Appl. Environ. Microbiol., 81: 4130-4142, 10.1128/AEM.00660-15

The goal of this study is the selective oxyfunctionalization of steroids under mild and environmentally-friendly conditions using fungal enzymes. With this purpose, peroxygenases from three basidiomycete species were tested for hydroxylation of a variety of steroidal compounds, using H2O2 as the only cosubstrate. Two of them are wild-type enzymes from Agrocybe aegerita and Marasmius rotula, and the third one is a recombinant enzyme from Coprinopsis cinerea. The enzymatic reactions on free and esterified sterols, and steroid hydrocarbons and ketones were followed by gas chromatography, and the products were identified by mass spectrometry.
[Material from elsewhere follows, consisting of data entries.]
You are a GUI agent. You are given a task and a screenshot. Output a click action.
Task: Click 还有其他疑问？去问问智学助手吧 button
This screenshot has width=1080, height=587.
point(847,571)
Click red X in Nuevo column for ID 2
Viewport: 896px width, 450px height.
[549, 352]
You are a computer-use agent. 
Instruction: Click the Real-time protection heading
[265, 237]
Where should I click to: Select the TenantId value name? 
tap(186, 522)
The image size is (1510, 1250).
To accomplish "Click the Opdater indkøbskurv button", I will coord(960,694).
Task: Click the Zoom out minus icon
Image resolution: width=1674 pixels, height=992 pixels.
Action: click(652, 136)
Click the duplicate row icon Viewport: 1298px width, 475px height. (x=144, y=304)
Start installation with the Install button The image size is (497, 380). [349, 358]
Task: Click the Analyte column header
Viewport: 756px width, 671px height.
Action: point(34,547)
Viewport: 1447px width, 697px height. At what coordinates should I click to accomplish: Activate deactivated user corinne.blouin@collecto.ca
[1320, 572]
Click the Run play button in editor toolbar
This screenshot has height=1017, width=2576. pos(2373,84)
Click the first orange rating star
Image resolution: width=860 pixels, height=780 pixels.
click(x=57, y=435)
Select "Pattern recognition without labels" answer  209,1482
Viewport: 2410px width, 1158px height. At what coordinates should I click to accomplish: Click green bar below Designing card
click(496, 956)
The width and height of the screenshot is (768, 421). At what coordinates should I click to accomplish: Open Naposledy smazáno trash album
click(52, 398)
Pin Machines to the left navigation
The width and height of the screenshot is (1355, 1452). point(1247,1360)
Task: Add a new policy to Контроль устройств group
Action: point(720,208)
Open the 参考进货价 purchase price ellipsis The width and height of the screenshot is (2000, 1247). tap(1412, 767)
Hydroxylation at the side chain over the steroidal rings was preferred, with the 25-hydroxyderivatives predominating (interestingly antiviral and other biological activities of 25-hydroxycholesterol have been recently reported). However, hydroxylation in the ring moiety and terminal hydroxylation at the side-chain was also observed in some steroids, the former favored by the absence of oxygenated groups at C3 and by the presence of conjugated double bonds in the rings. To understand the yield and selectivity differences between the different steroids, a computational study was performed using Protein Energy Landscape Exploration (PELE) software for dynamic ligand diffusion. These simulations showed that the active site geometry and hydrophobicity favors the entrance of the steroid side-chain, while the entrance of the ring is energetically penalized. Also, a direct correlation between the conversion rate and the side-chain entrance ratio could be established, that explains the varying reaction yields observed.